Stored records
++++++++++

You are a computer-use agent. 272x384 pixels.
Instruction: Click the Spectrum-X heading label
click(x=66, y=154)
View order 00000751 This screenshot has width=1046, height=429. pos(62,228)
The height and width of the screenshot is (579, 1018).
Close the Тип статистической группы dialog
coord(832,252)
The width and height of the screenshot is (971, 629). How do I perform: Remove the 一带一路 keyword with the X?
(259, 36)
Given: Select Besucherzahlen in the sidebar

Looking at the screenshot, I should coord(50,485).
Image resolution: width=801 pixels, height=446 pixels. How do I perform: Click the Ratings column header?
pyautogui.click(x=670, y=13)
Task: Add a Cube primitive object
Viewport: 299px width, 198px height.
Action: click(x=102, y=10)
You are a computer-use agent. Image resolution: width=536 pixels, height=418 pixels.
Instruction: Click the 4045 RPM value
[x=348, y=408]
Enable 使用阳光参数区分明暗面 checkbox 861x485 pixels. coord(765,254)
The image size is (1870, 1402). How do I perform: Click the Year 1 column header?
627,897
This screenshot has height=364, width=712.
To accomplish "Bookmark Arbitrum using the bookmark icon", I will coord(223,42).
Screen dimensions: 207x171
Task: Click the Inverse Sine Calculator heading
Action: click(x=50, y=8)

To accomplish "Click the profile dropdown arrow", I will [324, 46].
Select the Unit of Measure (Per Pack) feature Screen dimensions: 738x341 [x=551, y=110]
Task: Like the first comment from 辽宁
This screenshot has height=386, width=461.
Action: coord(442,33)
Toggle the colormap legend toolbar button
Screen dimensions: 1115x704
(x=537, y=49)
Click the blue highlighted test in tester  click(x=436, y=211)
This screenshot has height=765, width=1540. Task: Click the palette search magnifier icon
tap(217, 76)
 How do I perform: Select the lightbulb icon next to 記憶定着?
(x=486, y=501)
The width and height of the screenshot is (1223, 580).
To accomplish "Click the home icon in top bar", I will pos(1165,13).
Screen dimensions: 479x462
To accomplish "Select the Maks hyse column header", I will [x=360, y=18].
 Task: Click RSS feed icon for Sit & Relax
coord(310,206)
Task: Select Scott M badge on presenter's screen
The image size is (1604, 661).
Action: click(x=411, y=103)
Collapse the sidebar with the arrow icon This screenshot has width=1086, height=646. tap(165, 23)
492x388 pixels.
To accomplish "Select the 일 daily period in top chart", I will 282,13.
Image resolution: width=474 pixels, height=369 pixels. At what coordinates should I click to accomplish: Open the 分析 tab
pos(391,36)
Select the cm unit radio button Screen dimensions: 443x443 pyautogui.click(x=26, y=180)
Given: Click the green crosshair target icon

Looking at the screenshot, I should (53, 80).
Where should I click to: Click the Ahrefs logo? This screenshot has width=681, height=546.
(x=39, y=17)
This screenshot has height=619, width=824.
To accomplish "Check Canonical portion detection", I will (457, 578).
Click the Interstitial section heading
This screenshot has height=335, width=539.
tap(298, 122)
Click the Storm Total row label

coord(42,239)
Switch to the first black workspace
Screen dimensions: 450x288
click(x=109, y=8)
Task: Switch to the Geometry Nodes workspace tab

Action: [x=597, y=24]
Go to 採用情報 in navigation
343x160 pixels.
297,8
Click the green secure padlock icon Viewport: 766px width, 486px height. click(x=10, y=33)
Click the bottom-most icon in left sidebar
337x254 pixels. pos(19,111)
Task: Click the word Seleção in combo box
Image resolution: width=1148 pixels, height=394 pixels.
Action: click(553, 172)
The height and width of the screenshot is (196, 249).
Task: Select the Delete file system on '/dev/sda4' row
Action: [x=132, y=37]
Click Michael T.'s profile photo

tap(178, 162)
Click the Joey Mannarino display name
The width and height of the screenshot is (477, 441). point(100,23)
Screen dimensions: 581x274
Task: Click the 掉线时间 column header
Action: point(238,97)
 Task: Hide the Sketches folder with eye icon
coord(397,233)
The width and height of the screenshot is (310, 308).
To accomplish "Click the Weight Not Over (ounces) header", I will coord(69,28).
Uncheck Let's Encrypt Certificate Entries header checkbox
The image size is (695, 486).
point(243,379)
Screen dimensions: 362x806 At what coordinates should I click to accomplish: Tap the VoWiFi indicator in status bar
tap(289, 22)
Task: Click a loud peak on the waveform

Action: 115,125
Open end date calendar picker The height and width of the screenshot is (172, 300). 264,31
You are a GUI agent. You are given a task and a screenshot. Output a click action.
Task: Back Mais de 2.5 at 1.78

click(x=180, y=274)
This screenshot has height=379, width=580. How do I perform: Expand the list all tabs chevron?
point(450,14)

++++++++++

=== THE PROBLEM ===
Among the lines above, please find those with "button" and copy them.

=== RESPONSE AREA ===
Toggle the colormap legend toolbar button
Select the cm unit radio button Screen dimensions: 443x443 pyautogui.click(x=26, y=180)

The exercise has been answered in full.